Document text
^^^^^^^^^^^^^^^^
The Metro Health Club: Grassroots Action for Improved Community Health in the Western Cape

The Metro Health Club: Grassroots Action for Improved Community Health in the Western Cape

For the past four years Africa AHEAD has been trying to introduce the concept of the Community Health Club Methodology into the informal settlements of the Western Cape. This has presented quite a challenge and it was open to debate whether the CHC approach, so effective in the rural areas, could really have the same appeal in the squatter camps of the Mother City, where there is little community cohesion, and where alienation of marginalized communities and political infighting by gate keepers has undermined so much development.

In 2005 the CHC idea was introduced into Khayelitsha through the University of Western Cape who sponsored a workshop facilitated by Africa AHEAD, where the first 25 facilitators were trained. The training was poorly received by existing stakeholders, and only one facilitator managed to establish a CHC the first time round which did at least demonstrate that a health club could work with the right facilitator.
^^^^^^^^^^^^^^^^
About this exercise
Write out the Metro Health Club text word for word, beginning at the words "In 2005 the" and stopping after "the right facilitator.".
^^^^^^^^^^^^^^^^
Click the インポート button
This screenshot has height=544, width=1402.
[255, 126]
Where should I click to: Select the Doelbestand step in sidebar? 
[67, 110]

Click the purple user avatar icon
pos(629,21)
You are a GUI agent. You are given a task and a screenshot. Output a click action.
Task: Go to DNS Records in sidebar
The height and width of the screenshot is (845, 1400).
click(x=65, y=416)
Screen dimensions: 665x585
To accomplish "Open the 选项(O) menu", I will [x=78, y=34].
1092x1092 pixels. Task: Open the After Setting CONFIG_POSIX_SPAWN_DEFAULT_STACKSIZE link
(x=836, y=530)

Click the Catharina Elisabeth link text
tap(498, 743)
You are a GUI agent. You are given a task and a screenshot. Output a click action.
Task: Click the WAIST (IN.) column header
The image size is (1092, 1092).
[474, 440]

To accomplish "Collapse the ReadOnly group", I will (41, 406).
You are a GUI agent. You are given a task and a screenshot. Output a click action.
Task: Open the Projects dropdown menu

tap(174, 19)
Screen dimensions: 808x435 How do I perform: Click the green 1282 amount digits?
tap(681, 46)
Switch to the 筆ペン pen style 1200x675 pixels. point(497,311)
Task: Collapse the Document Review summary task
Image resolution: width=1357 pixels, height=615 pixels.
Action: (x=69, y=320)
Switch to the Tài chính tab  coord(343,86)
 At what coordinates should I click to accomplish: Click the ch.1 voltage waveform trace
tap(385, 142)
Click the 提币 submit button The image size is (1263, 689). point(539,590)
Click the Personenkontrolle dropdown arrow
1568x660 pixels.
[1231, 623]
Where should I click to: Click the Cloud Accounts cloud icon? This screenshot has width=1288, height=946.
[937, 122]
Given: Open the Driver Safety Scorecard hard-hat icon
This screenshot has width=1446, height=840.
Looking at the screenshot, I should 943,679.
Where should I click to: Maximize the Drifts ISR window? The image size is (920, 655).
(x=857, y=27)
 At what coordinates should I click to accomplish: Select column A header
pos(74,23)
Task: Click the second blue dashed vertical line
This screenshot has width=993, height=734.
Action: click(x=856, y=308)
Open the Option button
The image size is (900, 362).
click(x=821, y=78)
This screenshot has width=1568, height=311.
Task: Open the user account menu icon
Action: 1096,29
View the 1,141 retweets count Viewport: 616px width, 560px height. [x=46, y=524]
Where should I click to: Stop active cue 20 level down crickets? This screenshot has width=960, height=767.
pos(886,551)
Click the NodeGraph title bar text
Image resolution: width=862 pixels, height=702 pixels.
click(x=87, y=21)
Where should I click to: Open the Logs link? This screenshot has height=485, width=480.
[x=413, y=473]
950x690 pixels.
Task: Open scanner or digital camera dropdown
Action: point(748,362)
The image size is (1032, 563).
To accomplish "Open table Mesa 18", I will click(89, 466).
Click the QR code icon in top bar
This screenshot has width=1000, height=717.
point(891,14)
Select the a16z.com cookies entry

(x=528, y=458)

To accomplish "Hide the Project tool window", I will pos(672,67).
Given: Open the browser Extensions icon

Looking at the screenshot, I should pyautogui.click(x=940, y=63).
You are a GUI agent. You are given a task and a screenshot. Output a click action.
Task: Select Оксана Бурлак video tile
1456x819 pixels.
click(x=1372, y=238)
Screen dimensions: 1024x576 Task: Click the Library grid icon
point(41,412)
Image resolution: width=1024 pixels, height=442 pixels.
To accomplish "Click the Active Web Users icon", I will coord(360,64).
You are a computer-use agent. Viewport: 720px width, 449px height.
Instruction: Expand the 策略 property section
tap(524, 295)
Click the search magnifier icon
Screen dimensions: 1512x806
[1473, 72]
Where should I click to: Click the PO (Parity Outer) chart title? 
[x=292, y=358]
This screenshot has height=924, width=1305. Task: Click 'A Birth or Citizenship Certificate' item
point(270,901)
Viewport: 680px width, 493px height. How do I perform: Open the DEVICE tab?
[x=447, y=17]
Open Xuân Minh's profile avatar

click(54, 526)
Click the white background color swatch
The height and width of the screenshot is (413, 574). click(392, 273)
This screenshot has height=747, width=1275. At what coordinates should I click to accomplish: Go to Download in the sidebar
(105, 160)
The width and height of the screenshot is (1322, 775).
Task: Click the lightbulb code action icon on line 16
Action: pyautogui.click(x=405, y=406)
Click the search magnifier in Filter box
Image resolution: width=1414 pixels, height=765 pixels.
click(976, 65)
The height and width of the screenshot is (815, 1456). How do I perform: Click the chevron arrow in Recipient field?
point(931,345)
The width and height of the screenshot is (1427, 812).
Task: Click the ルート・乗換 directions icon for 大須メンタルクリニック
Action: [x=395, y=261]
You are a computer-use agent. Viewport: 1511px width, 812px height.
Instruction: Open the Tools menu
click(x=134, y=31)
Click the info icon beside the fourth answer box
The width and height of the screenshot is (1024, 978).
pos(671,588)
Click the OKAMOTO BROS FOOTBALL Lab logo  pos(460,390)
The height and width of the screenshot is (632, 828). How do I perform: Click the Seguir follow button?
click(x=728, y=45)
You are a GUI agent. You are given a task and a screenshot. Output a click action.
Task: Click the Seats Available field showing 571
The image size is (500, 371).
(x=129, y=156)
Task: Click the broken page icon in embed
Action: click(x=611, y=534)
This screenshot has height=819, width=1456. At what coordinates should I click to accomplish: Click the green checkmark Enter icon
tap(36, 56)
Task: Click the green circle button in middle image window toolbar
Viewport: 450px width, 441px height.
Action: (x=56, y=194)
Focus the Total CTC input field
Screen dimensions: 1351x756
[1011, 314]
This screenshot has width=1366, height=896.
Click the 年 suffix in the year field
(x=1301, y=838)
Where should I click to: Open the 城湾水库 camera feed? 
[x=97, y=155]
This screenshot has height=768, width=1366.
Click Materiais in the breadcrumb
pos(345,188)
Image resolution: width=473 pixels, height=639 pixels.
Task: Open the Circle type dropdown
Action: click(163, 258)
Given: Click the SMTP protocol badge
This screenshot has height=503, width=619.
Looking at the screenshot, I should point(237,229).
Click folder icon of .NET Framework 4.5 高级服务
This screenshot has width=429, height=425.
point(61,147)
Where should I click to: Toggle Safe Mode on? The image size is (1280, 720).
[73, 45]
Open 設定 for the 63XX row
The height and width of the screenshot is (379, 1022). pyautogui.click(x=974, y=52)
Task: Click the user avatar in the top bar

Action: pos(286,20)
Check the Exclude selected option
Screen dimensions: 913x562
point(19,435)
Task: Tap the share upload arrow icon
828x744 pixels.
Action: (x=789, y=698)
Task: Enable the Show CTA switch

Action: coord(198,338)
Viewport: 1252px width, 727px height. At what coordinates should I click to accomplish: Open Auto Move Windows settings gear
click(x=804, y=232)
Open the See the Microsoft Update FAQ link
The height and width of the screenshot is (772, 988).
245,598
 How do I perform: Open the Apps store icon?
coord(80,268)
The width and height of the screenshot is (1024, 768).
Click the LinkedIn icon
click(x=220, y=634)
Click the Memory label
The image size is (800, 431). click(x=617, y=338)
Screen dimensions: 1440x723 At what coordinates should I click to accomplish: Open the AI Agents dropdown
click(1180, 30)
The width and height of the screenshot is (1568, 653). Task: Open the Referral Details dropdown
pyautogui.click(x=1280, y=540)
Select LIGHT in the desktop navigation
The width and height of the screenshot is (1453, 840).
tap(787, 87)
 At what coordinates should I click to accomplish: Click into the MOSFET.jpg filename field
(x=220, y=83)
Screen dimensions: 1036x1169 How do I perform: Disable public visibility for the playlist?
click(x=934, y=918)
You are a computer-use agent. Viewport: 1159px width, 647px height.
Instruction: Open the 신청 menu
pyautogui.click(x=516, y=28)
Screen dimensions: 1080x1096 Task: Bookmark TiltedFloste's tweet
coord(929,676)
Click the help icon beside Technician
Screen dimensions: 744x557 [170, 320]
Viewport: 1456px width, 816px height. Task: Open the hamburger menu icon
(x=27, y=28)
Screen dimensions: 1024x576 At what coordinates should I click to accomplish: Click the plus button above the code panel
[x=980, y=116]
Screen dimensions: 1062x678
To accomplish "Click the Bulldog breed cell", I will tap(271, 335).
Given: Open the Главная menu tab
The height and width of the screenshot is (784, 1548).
^^^^^^^^^^^^^^^^
Exercise solution
In 2005 the CHC idea was introduced into Khayelitsha through the University of Western Cape who sponsored a workshop facilitated by Africa AHEAD, where the first 25 facilitators were trained. The training was poorly received by existing stakeholders, and only one facilitator managed to establish a CHC the first time round which did at least demonstrate that a health club could work with the right facilitator.